Will student savings accounts encourage a switch to the college-track mindset?
Thursday, the U.S. Department of Education announced its plan to help disadvantaged students gain access to college through investing in a college savings account. Details of the new program were debated in a panel discussion at the New America Foundation. As part of the GEAR UP program, the College Savings Account Research Demonstration Project will provide $8.7 million to nearly 10,000 high school students, as well as offer counseling in financial literacy. The randomized research study will compare an experimental group that receives the federal funding to a control group in order to determine how college savings accounts and financial planning affect college-going behavior.
Through this discretionary grant program, each participating student will receive $200 in seed money from the federal government to start the savings account. Participants will add $10 of their own money per month for 4 years, and the federal government will match that $480. Therefore, at the end of four years, the college savings account will contain only $1,160 plus interest.

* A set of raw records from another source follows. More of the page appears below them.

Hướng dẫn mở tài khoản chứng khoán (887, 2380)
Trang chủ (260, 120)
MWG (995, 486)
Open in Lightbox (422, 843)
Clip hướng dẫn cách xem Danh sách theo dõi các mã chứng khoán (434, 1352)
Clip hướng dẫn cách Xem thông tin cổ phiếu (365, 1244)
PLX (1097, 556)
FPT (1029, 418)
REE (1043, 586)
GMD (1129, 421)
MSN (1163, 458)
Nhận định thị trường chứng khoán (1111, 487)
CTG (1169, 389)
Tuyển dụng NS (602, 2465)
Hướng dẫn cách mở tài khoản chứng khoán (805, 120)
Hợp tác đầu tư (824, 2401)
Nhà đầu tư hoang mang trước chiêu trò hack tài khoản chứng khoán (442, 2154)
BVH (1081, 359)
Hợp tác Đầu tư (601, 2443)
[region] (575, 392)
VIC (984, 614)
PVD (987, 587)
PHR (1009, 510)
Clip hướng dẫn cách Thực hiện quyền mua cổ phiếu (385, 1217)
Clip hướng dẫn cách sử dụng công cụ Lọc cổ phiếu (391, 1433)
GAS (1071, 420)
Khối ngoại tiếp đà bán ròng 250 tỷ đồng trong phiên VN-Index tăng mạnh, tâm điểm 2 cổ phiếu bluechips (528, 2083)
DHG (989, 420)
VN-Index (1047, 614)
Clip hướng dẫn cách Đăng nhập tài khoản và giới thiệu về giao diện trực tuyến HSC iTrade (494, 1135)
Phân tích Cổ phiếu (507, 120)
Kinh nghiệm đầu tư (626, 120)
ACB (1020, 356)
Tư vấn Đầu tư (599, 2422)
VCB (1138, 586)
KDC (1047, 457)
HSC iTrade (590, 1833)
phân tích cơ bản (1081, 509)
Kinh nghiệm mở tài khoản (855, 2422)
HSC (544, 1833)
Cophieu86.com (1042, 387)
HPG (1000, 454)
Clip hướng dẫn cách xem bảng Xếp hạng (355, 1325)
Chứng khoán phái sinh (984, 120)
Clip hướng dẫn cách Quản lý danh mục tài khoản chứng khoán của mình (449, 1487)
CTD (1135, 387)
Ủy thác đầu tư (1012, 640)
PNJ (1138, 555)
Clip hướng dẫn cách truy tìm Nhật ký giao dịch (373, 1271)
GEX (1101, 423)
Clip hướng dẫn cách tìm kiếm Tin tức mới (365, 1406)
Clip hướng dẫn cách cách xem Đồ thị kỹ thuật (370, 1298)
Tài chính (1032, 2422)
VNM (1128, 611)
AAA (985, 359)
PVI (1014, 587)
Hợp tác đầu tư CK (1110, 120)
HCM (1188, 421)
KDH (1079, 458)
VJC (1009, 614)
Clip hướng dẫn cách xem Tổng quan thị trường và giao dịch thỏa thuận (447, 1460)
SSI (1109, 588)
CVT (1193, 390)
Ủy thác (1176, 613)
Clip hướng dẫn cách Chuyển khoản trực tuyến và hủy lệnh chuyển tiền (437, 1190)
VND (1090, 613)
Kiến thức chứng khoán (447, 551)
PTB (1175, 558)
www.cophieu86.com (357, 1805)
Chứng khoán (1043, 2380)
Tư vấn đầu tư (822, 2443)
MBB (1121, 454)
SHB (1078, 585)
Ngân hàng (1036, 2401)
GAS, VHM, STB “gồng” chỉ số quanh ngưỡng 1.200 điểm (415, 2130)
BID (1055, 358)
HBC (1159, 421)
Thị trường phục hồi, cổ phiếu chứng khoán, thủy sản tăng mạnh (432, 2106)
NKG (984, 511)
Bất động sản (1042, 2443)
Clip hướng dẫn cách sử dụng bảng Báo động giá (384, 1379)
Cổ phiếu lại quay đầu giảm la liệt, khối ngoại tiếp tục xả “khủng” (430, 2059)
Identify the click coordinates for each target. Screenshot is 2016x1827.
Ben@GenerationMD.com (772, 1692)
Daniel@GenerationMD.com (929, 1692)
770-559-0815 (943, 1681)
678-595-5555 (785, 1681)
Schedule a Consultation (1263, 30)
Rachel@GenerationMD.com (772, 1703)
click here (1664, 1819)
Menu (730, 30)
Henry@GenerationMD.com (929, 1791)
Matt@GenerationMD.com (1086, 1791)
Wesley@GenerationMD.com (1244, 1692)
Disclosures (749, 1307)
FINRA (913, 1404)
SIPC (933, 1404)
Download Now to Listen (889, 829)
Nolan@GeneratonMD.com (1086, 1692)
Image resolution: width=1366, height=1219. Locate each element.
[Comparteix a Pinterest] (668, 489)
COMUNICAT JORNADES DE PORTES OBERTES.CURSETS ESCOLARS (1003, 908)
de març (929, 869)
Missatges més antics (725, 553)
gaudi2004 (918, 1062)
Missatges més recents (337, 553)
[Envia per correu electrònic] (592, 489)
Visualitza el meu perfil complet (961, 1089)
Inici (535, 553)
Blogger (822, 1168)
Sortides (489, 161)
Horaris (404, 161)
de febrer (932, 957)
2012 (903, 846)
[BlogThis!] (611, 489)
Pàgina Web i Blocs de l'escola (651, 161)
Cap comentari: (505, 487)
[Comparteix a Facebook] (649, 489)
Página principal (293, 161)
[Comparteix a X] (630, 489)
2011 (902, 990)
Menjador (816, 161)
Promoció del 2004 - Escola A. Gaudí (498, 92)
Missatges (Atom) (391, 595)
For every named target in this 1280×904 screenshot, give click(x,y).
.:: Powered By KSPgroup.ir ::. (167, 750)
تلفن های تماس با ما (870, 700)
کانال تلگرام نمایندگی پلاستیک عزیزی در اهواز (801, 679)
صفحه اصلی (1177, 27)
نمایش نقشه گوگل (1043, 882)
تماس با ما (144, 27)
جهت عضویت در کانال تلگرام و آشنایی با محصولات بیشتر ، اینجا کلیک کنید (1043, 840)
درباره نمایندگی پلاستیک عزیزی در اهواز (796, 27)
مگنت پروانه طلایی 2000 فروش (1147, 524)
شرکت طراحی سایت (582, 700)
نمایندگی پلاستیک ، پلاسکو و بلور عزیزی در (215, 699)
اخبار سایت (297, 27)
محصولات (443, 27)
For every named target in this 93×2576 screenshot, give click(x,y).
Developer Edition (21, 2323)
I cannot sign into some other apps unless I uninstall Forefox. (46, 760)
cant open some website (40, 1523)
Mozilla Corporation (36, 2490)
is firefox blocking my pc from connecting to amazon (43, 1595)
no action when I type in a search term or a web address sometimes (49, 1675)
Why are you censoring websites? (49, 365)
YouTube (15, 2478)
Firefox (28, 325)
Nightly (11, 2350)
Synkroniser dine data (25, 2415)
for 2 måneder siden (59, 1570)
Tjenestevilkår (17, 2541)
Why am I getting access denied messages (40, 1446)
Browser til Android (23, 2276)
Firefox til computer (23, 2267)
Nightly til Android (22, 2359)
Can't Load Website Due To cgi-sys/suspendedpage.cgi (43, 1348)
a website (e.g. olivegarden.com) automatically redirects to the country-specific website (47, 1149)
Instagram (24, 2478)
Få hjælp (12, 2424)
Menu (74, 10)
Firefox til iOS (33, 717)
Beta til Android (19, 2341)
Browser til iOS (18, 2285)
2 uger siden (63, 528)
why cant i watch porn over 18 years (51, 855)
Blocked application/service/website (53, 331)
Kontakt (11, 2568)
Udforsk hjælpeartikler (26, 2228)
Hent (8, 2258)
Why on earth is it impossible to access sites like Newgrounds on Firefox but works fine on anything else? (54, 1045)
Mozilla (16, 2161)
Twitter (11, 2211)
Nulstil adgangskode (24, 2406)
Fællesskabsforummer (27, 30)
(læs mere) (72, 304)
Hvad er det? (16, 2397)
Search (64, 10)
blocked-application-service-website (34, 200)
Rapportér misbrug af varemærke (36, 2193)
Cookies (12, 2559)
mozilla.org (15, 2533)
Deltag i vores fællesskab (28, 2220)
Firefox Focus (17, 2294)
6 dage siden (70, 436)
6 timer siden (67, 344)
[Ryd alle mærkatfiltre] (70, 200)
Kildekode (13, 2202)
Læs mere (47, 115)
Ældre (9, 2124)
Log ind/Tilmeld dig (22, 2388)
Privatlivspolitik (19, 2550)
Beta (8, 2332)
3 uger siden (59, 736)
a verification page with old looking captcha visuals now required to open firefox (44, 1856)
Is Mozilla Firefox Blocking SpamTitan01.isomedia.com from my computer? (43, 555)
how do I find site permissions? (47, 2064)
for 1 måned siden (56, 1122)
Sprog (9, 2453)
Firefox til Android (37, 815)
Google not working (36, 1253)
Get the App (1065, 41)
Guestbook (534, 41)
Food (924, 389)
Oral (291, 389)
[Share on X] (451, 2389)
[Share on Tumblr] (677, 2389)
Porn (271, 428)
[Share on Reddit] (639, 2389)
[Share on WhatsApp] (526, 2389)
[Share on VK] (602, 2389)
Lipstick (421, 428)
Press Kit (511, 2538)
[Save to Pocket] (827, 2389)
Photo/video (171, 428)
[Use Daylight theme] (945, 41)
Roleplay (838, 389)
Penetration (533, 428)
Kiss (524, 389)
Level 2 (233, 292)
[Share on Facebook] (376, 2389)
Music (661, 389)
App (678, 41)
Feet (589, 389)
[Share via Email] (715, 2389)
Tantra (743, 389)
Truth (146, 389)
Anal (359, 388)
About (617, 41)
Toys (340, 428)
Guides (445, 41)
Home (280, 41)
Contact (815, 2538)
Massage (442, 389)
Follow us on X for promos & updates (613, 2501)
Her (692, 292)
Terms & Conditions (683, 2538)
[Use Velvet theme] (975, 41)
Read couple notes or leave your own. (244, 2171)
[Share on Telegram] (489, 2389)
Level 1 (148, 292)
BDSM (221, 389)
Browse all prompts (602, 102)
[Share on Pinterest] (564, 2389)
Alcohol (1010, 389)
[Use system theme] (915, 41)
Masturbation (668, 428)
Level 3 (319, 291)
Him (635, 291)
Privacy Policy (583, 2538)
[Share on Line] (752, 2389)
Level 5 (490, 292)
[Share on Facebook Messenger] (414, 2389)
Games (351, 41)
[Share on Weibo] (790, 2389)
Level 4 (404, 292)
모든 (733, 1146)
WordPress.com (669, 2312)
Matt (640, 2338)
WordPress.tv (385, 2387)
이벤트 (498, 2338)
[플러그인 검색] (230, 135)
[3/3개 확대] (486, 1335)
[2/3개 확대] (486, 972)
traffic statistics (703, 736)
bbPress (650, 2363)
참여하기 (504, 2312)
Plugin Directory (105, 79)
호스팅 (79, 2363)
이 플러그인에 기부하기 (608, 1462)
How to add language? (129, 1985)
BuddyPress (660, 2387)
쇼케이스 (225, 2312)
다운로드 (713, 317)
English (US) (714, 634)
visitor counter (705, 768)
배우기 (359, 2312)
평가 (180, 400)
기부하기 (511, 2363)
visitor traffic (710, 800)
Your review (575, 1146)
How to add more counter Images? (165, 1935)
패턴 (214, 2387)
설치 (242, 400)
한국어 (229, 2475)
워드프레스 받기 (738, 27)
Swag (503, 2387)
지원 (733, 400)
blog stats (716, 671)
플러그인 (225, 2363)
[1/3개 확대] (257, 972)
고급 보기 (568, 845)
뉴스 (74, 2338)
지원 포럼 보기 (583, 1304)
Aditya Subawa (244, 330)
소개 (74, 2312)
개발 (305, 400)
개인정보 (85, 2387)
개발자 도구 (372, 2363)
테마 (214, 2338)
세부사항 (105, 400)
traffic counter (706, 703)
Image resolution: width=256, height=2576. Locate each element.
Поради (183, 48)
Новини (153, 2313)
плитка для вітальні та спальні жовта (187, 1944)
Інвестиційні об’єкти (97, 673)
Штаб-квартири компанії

According to Debra Saunders-White, Deputy Assistant Secretary for Higher Education Programs at the U.S. Department of Education, the program does not aim to cover the hefty costs of college, but rather encourage students to plan for higher education during their life. By saving money throughout high school, higher education becomes a feasible prospect, rather than an unattainable dream.
“It is the behavior and the concept that we are trying to improve in terms of starting to lay the ground work,” Saunders-White said at the panel. “There is an expense to this, and [college] could be attainable for those who acknowledge early on that there is a process involved.”
Another panelist at the event, William Elliott III, Assistant Professor at University of Kansas School of Social Welfare, said that there seem to be positive effects from simply having a savings account. “[The current research] would lead you to believe that it is less about the amount, and more about future expectations.”
However, the question remains, does the program provide students with a “reasoned hope” or false hope regarding college finances? The average cost of tuition, room, and board per year is $20,100 at public institutions and $39,800 at private institutions. For example, the maximum $1,160 that a student can save does not even cover books for a year at the University of Virginia.
As Saunders-White and Elliott note, GEAR UP is trying to change the mindset of students so higher education is seen as the next step. However, the question remains whether the meager amount provided by the savings account will be enough to change student behavior and improve college access. At just $1,160, the money accrued from the savings account may have a negligible impact on a high school student’s decision to go to college. Since students will either participate in the program or not, researchers won’t be able to distinguish between the effect of having a savings account and the effect of how much money is contributed. No matter the findings, researchers still won’t be able to answer: “Would our findings have changed if a different amount of money was contributed to the students’ accounts?”
In order to make college more attainable and ensure students are ready to navigate the maze of college financial aid, the GEAR UP financial literacy courses must include units on federal grants and loans so that students learn the application process for Pell Grants, the difference between Stafford and PLUS loans and between net price and sticker price, and other vital info, including need-based or merit scholarships. In our opinion, college finance awareness, which is part of the general GEAR UP program, seem more likely to have a large impact on college-going behavior than a small $1,160 savings account.
According to an announcement posted in the Federal Registrar, the U.S. Department of Education is accepting public comment on the College Savings Account Research Demonstration Project until July 2, 2012.